How would you design a web crawler?

Why Interviewers Ask This

This tests whether you can apply System Design knowledge to real-world scenarios. Interviewers are looking for clarity of thought and evidence that you've encountered this in production code.

Answer

A web crawler systematically browses the web to collect and index content. Requirements: crawl billions of pages, politeness (rate limit per domain), avoid duplicate URLs, prioritize important pages, handle redirects and errors, distributed scalability. Core components: (1) URL Frontier: queue of URLs to visit. Priority queue based on importance (PageRank estimate). Partition by domain to enforce per-domain rate limiting; (2) Fetcher: downloads the page content via HTTP. Respects robots.txt, rate limits, handles redirects. Multiple fetcher workers; (3) Parser: extracts links from HTML, cleans and normalizes URLs (canonicalization — remove tracking params, normalize encoding); (4) Duplicate detection: before adding a URL to the frontier, check if already visited.
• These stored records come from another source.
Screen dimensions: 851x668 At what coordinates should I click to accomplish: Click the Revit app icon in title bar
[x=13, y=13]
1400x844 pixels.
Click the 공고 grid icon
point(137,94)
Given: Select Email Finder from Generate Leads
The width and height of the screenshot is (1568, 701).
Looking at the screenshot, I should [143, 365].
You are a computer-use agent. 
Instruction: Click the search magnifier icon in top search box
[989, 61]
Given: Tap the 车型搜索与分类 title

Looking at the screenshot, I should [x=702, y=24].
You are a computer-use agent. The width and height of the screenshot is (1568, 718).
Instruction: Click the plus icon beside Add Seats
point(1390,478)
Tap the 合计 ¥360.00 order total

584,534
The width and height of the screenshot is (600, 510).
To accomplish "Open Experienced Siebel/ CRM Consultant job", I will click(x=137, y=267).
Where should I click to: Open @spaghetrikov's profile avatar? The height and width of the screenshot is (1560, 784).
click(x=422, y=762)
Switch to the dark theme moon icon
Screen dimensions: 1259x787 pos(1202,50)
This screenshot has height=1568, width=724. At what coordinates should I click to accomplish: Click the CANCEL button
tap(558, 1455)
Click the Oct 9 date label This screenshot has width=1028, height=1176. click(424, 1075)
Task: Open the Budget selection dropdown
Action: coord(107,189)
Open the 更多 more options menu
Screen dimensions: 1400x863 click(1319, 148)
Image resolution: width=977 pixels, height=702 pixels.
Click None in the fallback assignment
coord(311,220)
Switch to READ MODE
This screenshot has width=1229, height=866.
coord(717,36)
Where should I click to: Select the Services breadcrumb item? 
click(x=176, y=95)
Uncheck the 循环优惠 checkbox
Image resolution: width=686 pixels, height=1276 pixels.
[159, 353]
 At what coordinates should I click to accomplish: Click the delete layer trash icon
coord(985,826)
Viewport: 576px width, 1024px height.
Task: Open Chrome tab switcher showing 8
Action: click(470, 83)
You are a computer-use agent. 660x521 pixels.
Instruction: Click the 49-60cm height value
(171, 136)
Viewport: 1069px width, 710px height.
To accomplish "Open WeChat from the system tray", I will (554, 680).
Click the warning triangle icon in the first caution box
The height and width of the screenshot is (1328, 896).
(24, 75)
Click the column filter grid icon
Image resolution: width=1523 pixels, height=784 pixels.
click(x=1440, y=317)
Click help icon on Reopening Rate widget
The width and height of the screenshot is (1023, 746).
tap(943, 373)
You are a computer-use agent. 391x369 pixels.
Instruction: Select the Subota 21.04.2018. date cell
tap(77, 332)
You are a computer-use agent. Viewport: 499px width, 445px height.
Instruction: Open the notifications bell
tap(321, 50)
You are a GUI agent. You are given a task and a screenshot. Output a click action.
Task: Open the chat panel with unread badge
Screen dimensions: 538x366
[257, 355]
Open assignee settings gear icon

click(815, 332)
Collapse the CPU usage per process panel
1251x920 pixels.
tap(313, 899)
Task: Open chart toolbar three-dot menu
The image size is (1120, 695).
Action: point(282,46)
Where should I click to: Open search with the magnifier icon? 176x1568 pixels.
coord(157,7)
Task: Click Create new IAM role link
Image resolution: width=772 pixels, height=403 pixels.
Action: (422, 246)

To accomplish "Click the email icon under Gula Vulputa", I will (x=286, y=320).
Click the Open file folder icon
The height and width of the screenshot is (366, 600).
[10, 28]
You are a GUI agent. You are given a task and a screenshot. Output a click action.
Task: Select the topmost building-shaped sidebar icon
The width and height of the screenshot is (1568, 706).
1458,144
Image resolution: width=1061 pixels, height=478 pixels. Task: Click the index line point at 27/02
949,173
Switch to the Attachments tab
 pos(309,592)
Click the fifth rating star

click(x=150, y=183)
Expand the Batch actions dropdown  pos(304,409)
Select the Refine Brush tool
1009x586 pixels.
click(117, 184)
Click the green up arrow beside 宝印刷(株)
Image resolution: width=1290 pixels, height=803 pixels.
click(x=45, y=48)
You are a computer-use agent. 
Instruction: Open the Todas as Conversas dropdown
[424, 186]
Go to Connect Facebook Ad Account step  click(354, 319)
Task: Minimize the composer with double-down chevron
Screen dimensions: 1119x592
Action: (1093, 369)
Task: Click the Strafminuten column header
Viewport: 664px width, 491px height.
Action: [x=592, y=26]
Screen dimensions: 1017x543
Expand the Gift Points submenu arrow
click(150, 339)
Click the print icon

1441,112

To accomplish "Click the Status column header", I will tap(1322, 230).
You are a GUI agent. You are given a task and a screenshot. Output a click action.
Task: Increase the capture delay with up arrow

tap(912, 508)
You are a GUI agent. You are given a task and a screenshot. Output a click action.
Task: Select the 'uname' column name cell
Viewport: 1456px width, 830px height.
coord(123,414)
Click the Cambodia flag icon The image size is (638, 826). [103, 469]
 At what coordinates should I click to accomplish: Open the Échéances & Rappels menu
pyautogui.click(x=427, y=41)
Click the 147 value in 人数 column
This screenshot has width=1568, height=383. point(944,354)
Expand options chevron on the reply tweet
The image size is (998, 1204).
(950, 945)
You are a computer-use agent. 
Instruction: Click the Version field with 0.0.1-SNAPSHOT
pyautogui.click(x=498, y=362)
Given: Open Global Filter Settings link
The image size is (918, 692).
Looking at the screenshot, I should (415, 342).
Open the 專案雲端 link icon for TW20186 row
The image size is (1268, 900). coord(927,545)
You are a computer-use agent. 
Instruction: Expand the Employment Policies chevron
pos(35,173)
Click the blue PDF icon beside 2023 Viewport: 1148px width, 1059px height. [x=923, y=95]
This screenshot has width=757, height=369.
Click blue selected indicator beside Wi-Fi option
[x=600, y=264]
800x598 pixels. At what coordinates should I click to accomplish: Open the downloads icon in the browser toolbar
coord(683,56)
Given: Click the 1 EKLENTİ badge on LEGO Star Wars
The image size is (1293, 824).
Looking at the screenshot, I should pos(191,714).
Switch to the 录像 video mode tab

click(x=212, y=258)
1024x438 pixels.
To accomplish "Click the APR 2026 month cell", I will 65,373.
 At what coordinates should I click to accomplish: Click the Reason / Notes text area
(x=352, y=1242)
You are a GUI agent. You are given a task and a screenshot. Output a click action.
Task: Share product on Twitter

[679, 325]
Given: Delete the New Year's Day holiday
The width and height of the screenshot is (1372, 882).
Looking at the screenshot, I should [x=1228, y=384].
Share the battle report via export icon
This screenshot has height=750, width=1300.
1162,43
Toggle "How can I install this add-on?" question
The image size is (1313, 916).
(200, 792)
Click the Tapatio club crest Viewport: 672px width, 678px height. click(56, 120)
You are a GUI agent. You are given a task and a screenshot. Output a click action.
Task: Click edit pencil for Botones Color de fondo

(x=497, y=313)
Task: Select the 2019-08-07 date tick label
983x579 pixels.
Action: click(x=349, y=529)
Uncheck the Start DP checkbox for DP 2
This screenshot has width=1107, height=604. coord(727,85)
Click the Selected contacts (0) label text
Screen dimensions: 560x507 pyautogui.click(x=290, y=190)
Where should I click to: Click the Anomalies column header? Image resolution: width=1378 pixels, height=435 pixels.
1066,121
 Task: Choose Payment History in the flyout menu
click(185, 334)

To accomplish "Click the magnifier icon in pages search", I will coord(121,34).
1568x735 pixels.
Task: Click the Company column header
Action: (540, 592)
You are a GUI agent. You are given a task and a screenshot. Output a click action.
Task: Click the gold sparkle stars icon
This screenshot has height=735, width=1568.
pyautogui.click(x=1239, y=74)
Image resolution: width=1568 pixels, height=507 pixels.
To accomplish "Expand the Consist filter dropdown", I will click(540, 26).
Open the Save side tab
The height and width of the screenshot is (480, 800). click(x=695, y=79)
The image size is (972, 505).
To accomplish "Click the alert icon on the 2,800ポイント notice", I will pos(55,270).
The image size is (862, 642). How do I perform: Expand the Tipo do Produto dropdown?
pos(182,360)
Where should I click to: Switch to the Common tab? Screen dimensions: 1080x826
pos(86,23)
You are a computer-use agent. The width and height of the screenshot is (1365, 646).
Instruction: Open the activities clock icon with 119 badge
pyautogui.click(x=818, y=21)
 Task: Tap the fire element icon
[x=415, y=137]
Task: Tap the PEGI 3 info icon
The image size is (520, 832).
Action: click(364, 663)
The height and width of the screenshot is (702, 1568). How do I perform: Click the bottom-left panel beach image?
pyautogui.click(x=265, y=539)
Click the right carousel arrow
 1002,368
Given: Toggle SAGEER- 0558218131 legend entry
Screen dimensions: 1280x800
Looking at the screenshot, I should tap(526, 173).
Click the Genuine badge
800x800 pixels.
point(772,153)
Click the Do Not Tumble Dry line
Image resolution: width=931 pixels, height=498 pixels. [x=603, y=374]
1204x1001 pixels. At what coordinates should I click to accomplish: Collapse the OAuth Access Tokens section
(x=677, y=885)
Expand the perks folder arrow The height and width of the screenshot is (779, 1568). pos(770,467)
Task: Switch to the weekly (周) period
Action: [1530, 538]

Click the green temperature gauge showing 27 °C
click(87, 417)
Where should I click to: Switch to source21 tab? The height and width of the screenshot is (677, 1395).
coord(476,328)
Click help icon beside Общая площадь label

Use a distributed Bloom filter (space-efficient probabilistic structure) to check in memory; store canonical URL hash in database for definitive check; (5) Content deduplication: same page content from different URLs — use SimHash (locality-sensitive hash) to detect near-duplicates; store content fingerprints; (6) Storage: raw pages → S3 or HDFS; extracted content → Elasticsearch; URL state → distributed database (Cassandra). Politeness: robots.txt parsing; per-domain crawl delay; distributed URL frontier partitioned by domain (each worker owns a domain partition). Distributed coordination: multiple crawler workers, consistent hashing to assign domains to workers. DNS caching: DNS lookups are slow — cache DNS results aggressively.

Pro Tip

If you're unsure about a detail, say so honestly and explain your reasoning. Interviewers respect candidates who can think through uncertainty rather than bluffing.